*Page excerpt*
%%

SUMMARY OF THE INVENTION
[0005] An embodiment of the present invention may therefore
comprise: a sealed volumetric confine comprising: an upper endplate
orthogonal to an axial orientation; a lower endplate orthogonal to
an axial orientation, approximately parallel to, and offset by, a
distance from the upper endplate; at least one flexible support
wall that is disposed in a circumferential orientation to engage
the upper endplate and the lower endplate, thereby forming the
sealed confine; and, a phase change media disposed within the
confine, the phase change media that responds to a temperature
change to exert dimensional force in the axial orientation upon a
change of state, thereby changing the distance between the upper
endplate and the lower endplate.
[0006] An embodiment of the present invention may also comprise: a
method of affecting mechanical displacement with a thermal actuator
comprising: providing a sealed volumetric confine comprising: an
upper endplate orthogonal to an axial orientation; a lower endplate
orthogonal to an axial orientation, approximately parallel to, and
offset by, a distance from the upper endplate; at least one
flexible support wall that is disposed in a circumferential
orientation to engage the upper endplate and the lower endplate,
thereby forming the sealed confine; providing a phase change media
within the volume of the confine; heating or cooling the phase
change media beyond a phase transition point thereby affecting a
change in state of the phase change media by changing the
temperature of the phase change media disposed within the confine
thereby affecting a change in volume of the confine; and, creating
a change in displacement between the upper endplate the lower
endplate with the force exerted by the phase change media upon the
change of state.

%%

*Requirements*
Please carry on the thermal actuator summary from its final sentence. The material has no connection to the thermal actuator summary.

*Material provided*
%%

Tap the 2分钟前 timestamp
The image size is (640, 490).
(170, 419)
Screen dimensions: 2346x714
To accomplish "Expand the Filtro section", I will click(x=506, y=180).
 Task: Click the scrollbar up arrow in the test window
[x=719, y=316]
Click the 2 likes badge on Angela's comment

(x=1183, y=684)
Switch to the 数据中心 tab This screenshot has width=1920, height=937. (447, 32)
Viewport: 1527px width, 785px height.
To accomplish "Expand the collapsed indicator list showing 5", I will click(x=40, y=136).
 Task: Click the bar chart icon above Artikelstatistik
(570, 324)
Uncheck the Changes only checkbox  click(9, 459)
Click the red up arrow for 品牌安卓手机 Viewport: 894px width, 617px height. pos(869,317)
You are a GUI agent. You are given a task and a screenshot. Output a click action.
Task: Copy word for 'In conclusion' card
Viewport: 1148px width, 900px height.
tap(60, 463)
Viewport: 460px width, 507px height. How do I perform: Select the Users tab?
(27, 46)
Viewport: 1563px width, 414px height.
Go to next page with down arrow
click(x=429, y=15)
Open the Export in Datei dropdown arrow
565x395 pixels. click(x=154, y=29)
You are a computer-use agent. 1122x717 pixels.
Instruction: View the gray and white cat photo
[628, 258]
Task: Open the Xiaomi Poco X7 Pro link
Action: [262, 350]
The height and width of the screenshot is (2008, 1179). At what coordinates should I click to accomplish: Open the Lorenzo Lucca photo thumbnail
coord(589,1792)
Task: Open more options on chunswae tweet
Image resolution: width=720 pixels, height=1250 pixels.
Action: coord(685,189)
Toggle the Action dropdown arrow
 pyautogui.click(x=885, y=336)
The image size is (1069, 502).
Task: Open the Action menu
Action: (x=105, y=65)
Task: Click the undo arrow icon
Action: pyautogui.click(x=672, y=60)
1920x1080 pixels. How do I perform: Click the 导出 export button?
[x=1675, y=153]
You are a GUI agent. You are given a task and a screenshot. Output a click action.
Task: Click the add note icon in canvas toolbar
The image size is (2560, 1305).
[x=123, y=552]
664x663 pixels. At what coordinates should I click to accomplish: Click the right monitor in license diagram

%%

*Answer to the exercise*
BRIEF DESCRIPTION OF THE DRAWINGS
[0007] In the drawings,
[0008] FIG. 1 illustrates an embodiment of a container shape for a
thermal actuator assembly.
[0009] FIG. 2 illustrates another embodiment of a container shape
for a thermal actuator assembly.
[0010] FIG. 3 illustrates another embodiment of a container shape
with corrugated surfaces for a thermal expansion module for a
thermal actuator assembly.
[0011] FIG. 4 illustrates a cross-section of the geometry shown in
FIG. 3.
[0012] FIG. 5 illustrates an alternative embodiment to the
cross-section the geometry shown in FIG. 3.
[0013] FIGS. 6A and 6B illustrate an embodiment of an external
bellows geometry for the container shape for a thermal actuator
assembly.
[0014] FIGS. 7A and 7B illustrate an embodiment of an internal
bellows geometry for the container shape for a thermal actuator
assembly.
[0015] FIGS. 8A and 8B illustrate an embodiment of a multiple
bellows geometry for the container shape for a thermal actuator
assembly.
[0016] FIGS. 9A and 9B illustrate an embodiment of an external
bellows geometry producing both a decreased displacement and an
increased displacement for a thermal actuator assembly.
[0017] FIG. 10 illustrates another embodiment of an external
bellows geometry producing both a decreased displacement and an
increased displacement for a thermal actuator assembly.
DETAILED DESCRIPTION OF THE INVENTION
[0018] While this invention is susceptible to embodiment in many
different forms, it is shown in the drawings, and will be described
herein in detail, specific embodiments thereof with the
understanding that the present disclosure is to be considered as an
exemplification of the principles of the invention and is not to be
limited to the specific embodiments described.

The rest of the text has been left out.